▶ [Brief]
Copy every one of the items below word for word, keeping each line the same.

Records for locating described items

☆ ☆ ☆ ☆ ☆

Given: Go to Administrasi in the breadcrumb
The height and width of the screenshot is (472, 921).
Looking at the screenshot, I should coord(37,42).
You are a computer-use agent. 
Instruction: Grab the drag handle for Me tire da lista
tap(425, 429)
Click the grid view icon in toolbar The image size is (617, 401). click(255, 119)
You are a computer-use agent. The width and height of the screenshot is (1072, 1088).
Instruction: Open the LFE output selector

☆ ☆ ☆ ☆ ☆

▶ [Completed exercise]
Given: Go to Administrasi in the breadcrumb
The height and width of the screenshot is (472, 921).
Looking at the screenshot, I should coord(37,42).
You are a computer-use agent. 
Instruction: Grab the drag handle for Me tire da lista
tap(425, 429)
Click the grid view icon in toolbar The image size is (617, 401). click(255, 119)
You are a computer-use agent. The width and height of the screenshot is (1072, 1088).
Instruction: Open the LFE output selector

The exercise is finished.